I also fail to see how just over two years apart in dating age makes for a creep and a screwed up kid. But then, I fail to see why you’re harping on this.
In short, if you have nothing to contribute to this thread other than hijacks that have nothing to do with what I’m asking, kindly move on with your ever-so-brillant morality. Since you see no reason to debate this, after all.
I would like to thank everybody who dug up those links. TDG, I’ll find that copy of Consumer Reports- it looks invaluable.
Why don’t you try showing the little youngster some of those snuff-style website photos of people with full-blown AIDS? Tell him to take a good look at what he’s in for.
As for the man, creep is too kind a word. Irresponsibility is most likely the reason he got the disease in the first place, so why should anybody be surprised that he’s not giving a damn about anyone but himself? No wonder this disease spreads like a plague.
QUESTION: Are there any certain types of condoms that protect against sexually transmitted diseases better than others? (Sometimes you have to spell it out for people.)

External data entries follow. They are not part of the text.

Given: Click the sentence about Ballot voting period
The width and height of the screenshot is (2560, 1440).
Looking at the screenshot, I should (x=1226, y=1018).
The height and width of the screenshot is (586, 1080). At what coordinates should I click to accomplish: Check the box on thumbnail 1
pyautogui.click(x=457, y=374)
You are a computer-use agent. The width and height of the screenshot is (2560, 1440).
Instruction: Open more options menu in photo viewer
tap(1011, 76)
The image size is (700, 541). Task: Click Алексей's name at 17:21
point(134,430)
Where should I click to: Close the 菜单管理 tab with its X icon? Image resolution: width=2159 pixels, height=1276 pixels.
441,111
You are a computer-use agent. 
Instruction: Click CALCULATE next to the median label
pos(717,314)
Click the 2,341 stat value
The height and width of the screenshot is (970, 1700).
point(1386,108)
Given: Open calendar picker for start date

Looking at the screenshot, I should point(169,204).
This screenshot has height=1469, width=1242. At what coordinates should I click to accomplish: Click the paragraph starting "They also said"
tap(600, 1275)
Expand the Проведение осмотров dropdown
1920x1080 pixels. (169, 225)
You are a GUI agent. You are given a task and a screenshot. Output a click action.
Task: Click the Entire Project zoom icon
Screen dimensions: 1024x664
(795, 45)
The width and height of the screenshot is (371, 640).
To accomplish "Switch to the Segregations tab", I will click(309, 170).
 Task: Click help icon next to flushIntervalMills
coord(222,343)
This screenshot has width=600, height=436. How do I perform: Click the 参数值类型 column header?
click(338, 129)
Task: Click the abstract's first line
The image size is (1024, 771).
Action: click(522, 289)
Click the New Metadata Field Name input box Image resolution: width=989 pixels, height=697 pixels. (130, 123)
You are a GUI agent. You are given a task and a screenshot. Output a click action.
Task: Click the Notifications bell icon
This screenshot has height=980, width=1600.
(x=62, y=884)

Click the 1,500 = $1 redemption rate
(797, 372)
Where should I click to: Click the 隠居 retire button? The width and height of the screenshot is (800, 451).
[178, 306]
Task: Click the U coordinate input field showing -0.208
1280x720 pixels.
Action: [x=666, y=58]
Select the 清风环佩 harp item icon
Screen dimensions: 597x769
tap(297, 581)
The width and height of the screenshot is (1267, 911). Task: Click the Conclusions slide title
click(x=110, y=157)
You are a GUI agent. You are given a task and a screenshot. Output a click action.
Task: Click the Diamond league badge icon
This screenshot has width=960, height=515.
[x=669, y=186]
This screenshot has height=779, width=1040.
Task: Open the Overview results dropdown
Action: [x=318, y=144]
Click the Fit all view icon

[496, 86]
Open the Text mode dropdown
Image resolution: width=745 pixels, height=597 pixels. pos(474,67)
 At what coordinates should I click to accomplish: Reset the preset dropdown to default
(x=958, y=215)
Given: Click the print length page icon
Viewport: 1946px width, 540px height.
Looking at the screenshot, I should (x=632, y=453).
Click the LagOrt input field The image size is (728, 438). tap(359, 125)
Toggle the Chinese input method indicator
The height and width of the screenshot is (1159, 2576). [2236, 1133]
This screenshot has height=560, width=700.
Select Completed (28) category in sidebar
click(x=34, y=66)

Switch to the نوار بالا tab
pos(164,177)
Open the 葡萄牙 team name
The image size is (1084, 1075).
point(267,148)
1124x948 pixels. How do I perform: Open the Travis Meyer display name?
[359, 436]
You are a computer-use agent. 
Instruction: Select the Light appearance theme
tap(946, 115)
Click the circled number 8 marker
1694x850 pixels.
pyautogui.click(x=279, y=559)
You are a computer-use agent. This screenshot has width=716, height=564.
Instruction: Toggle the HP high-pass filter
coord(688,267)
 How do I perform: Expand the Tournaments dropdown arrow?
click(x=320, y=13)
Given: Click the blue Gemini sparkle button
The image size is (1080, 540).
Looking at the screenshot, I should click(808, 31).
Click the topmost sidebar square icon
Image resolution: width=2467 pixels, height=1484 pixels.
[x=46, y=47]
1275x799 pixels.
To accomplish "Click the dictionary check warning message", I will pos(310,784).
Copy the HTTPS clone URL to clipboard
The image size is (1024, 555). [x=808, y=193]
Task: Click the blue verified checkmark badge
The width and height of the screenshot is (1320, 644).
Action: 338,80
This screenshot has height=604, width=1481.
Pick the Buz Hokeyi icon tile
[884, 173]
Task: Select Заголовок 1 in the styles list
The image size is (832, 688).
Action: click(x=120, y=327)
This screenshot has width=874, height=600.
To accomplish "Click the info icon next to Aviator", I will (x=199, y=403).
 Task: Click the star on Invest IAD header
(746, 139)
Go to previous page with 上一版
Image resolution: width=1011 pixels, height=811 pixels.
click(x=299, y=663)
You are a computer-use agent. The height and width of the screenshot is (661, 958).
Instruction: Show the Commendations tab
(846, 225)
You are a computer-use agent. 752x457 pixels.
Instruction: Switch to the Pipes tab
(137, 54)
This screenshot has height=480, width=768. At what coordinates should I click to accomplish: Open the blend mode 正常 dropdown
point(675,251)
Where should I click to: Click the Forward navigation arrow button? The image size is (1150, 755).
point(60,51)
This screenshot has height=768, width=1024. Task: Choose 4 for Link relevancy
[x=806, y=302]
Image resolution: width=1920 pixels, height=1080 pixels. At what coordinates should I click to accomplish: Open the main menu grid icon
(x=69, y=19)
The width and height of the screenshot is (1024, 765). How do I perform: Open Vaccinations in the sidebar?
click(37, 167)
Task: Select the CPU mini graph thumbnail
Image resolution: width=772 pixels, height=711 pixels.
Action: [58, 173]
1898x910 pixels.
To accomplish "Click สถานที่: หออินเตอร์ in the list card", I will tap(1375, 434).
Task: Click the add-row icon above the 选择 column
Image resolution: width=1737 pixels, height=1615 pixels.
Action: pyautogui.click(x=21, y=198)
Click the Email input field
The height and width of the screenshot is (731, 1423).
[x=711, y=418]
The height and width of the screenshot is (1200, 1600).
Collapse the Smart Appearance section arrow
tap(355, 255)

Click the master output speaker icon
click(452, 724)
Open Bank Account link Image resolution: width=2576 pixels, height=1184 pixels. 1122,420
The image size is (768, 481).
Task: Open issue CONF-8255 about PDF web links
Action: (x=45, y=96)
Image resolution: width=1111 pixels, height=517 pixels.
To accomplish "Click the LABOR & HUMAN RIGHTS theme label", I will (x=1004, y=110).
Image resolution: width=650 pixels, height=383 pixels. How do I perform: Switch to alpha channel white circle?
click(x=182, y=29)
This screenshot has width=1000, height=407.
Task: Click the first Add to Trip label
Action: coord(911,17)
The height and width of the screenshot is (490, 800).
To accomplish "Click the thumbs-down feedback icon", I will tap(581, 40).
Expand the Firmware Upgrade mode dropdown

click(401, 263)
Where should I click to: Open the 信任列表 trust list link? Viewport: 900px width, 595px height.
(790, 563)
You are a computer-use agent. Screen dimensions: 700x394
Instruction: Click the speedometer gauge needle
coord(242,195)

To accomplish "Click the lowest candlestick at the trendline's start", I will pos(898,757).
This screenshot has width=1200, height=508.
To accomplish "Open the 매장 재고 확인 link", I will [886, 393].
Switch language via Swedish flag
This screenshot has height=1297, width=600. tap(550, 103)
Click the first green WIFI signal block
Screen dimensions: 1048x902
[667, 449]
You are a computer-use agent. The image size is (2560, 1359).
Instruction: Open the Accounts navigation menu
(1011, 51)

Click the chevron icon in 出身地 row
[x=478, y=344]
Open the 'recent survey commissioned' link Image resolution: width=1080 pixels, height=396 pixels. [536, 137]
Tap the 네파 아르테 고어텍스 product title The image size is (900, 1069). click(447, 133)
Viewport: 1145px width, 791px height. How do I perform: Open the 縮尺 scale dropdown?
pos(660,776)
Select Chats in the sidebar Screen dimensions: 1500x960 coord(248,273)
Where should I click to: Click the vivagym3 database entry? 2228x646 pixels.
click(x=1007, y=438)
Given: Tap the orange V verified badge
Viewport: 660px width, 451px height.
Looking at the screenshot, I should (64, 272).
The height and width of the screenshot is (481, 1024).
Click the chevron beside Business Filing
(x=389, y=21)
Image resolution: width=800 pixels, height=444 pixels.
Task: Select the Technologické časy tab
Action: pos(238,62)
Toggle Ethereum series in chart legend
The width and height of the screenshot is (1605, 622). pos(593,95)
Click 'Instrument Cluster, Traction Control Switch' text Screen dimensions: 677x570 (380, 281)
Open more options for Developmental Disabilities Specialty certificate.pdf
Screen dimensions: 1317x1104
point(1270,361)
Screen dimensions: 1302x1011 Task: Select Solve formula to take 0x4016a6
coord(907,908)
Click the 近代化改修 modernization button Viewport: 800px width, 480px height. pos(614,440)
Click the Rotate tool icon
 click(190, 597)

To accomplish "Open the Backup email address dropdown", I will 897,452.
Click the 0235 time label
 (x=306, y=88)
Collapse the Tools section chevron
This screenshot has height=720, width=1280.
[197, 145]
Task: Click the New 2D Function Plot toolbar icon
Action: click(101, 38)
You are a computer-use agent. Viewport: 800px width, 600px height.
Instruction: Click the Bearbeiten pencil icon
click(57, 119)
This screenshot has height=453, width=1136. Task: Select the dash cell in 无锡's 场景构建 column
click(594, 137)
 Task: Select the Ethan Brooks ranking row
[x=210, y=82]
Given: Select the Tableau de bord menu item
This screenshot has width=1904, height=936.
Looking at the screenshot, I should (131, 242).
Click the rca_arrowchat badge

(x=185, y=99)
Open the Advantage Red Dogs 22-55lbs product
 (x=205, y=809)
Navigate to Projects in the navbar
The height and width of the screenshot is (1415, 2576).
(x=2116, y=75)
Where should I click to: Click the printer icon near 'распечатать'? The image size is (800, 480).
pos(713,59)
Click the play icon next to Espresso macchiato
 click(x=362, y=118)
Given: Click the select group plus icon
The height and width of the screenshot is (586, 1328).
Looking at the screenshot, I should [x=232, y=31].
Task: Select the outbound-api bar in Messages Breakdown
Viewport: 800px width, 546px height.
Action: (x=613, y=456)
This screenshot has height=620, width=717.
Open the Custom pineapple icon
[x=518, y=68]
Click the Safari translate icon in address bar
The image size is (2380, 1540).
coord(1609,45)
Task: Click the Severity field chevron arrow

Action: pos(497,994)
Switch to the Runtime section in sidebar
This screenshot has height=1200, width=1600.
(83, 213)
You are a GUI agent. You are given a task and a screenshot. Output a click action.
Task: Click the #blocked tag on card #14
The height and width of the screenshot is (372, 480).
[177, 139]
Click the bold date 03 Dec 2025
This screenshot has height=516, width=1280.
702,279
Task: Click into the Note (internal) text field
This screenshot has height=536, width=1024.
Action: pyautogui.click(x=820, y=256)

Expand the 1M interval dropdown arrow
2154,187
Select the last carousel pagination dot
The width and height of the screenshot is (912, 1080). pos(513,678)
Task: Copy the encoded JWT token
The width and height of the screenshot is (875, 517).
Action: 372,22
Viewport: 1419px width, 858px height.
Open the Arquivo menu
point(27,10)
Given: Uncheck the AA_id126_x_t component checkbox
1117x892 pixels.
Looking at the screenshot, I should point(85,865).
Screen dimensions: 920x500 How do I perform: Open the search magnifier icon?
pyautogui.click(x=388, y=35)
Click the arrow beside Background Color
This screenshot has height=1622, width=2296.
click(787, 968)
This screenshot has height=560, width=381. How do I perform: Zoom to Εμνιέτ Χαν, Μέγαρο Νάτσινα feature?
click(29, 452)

ANSWER: Yes, of course. Any condom with nonoxynol-9 is better than a condom without…make sure you get the proper size (for proper fit), too. There are many different types of condoms on the market, I’d suggest that the young man seek the “professional” advice of his doctor. Also, if one insists on having any type of intercourse that should warrant the use of condoms (especially when the long-term outcome could be death), then what the heck, use TWO at the same time.